Milwaukee aldermen OK pedestrian canopies, ban hate symbols on construction sites

Milwaukee aldermen have approved a proposal that would require certain downtown construction and demolition projects to come equipped with canopies meant to protect passersby.

Separately, Common Council members gave their blessing to a new directive that would effectively ban the display of hate symbols on city job sites.

Convening for a regularly scheduled meeting on Tuesday morning, the Milwaukee Common Council approved a proposed ordinance change that would require canopy roofs be installed as part of any construction or demolition work taking up space on sidewalks or other public right-of-way space in downtown Milwaukee. The one exception would be for any construction or demolition project that is taking place at street level.

Alderman Robert Bauman, who introduced the proposal, had pointed out in previous meetings that when construction projects cause sidewalks to be shut down, passersby are often forced to either cross the street or even walk along the street.
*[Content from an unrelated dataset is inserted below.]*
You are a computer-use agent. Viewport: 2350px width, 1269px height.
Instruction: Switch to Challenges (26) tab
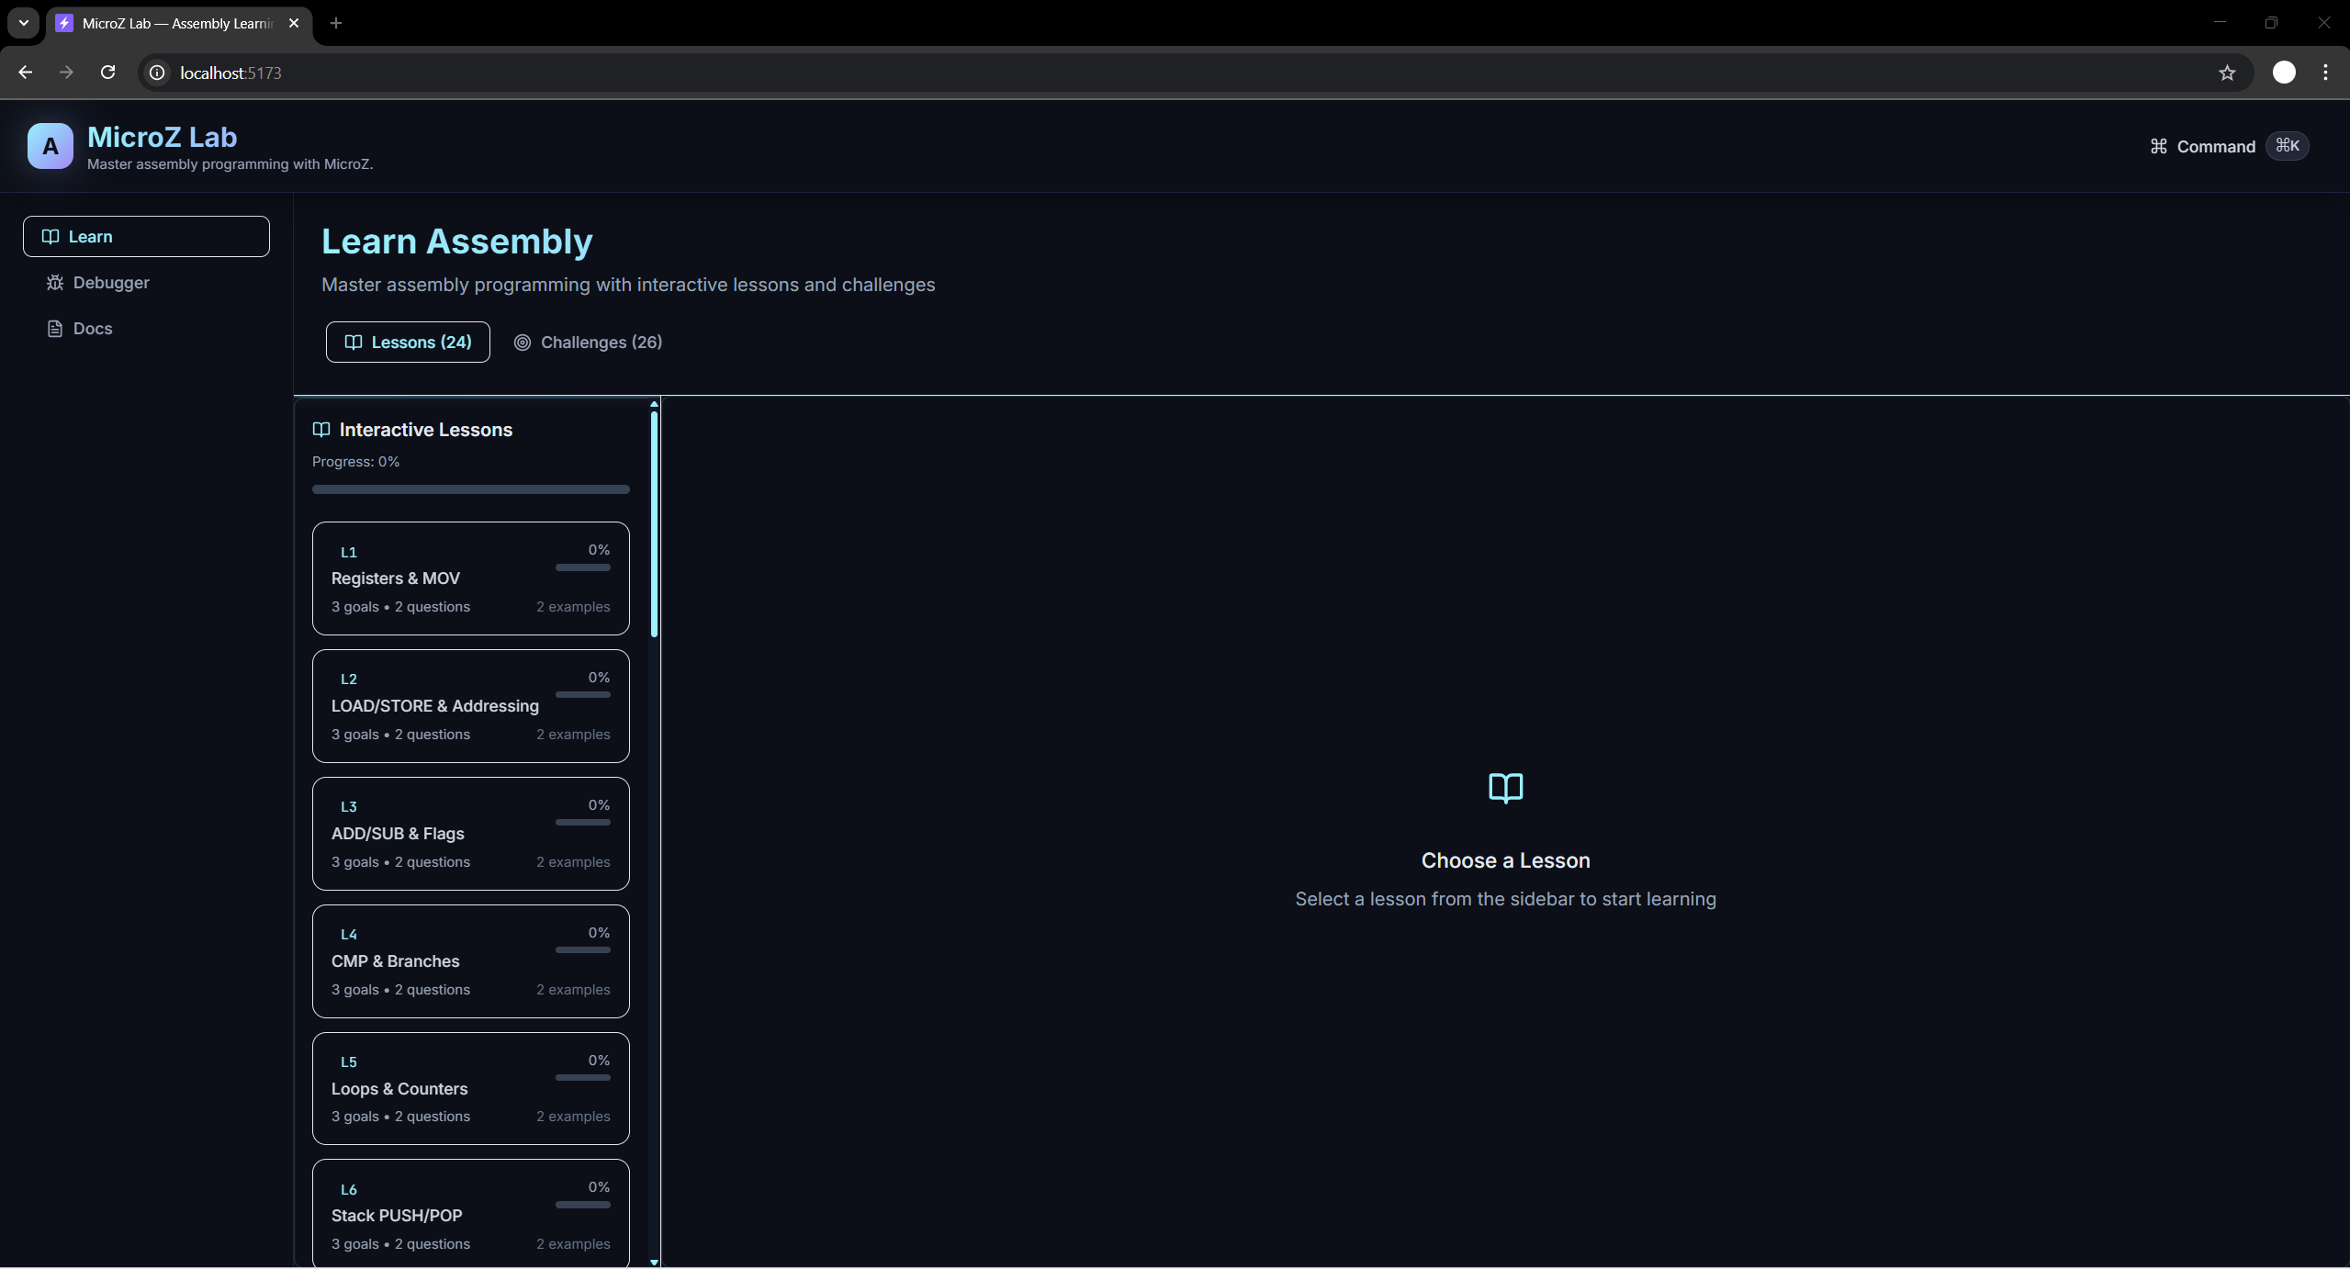(x=588, y=343)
He said canopies would let pedestrians continue using sidewalks without having to worry about falling debris.

Common Council members also passed a resolution directing the city’s Department of Public Works to include a clause in all public-works contracts forbidding contractors or their employees to display hate symbols at job sites.

The proposal, introduced by Alderman Tony Zielinski, would ban from job sites any symbols that are found on the Anti-Defamation League’s database of hate symbols.

Zielinski’s proposal comes in response to a photograph that recently emerged on social media showing a cooler decorated with a Confederate flag and Ku Klux Klan stickers at a public-works job site. The cooler was found to belong to an employee of American Sewer Services, a contractor then performing work for the city.

The Rubicon-based sewer contractor has also come under fire in recent months for images showing some of its workers bringing guns to job sites. In December, three American Sewer Services employees were photographed carrying handguns, and another employee was discovered during a job-site inspection in January to be carrying a concealed firearm.

The contractor has since fired a number of employees and forfeited some contracts it had with the city.